▶ _Stored data_:
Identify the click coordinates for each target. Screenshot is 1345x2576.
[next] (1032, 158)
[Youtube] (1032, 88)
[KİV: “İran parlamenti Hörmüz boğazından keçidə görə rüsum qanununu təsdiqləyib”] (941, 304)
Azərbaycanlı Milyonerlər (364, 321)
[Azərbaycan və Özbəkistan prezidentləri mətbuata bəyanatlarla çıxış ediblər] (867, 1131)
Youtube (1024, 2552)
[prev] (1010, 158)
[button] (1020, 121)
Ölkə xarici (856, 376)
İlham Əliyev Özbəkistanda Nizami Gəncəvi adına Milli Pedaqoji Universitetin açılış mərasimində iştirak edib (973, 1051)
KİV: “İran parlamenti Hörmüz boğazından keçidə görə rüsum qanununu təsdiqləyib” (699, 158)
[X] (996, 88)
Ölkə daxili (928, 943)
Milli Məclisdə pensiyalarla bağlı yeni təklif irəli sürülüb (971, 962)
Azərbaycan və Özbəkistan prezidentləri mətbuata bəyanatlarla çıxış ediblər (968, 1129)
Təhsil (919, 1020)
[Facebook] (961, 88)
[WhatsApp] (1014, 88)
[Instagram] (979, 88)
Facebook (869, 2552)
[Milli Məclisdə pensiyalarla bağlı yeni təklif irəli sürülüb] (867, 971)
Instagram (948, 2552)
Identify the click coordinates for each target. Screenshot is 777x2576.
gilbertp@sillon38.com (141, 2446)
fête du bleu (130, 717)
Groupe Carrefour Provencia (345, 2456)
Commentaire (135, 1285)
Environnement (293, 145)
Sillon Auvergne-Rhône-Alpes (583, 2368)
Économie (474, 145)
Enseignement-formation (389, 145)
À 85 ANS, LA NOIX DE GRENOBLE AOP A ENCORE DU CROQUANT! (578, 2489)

▶ _What the task requires_: Exactly as they appear, print the lines from the one holding "Enseignement-formation (389, 145)" through the final line of the entries, and no others.

▶ _Expected answer_:
Enseignement-formation (389, 145)
À 85 ANS, LA NOIX DE GRENOBLE AOP A ENCORE DU CROQUANT! (578, 2489)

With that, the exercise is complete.